Exercise requirements
Please count the lines below that hold the word "computer" and give the count without any other text.

---------- Material for the task

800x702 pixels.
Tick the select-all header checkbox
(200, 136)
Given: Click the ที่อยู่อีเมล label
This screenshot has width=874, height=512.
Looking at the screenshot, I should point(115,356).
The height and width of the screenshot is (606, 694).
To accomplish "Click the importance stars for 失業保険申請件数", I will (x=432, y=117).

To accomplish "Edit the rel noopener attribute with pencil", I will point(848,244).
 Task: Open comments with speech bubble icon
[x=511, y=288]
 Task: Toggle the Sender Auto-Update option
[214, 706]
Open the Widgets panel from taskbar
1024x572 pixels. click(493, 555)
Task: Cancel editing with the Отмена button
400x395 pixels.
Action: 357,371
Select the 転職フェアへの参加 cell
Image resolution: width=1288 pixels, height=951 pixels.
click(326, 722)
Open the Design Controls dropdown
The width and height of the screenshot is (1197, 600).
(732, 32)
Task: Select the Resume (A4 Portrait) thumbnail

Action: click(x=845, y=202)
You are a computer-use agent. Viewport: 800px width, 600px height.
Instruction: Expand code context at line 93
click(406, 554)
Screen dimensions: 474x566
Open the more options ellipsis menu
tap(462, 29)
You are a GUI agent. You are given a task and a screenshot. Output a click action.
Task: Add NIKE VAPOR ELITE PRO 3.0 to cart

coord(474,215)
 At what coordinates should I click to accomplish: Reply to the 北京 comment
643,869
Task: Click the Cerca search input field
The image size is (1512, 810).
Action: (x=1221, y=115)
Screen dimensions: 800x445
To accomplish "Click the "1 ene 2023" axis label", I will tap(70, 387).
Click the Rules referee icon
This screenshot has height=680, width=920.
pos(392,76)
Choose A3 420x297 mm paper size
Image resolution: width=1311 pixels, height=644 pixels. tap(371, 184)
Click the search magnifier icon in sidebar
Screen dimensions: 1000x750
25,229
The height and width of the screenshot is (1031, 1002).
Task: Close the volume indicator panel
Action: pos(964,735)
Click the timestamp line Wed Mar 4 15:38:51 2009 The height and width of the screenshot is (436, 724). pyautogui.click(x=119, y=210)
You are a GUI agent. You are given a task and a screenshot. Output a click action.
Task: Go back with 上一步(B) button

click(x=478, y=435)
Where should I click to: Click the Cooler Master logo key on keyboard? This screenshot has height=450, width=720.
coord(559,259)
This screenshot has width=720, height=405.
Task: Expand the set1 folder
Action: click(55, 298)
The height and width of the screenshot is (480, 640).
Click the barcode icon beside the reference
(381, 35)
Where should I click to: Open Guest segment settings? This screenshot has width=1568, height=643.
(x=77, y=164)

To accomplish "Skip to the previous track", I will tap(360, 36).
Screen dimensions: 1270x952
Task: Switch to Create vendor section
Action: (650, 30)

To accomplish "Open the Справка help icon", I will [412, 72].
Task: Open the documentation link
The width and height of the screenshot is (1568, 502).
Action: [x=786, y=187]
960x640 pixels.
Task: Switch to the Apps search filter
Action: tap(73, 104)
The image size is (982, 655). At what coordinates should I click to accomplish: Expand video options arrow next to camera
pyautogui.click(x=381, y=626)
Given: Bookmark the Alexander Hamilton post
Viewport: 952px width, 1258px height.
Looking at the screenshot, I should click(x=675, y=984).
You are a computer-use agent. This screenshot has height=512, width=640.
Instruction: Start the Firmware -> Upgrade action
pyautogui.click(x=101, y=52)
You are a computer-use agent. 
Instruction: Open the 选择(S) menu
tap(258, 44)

--------------------

Task result
3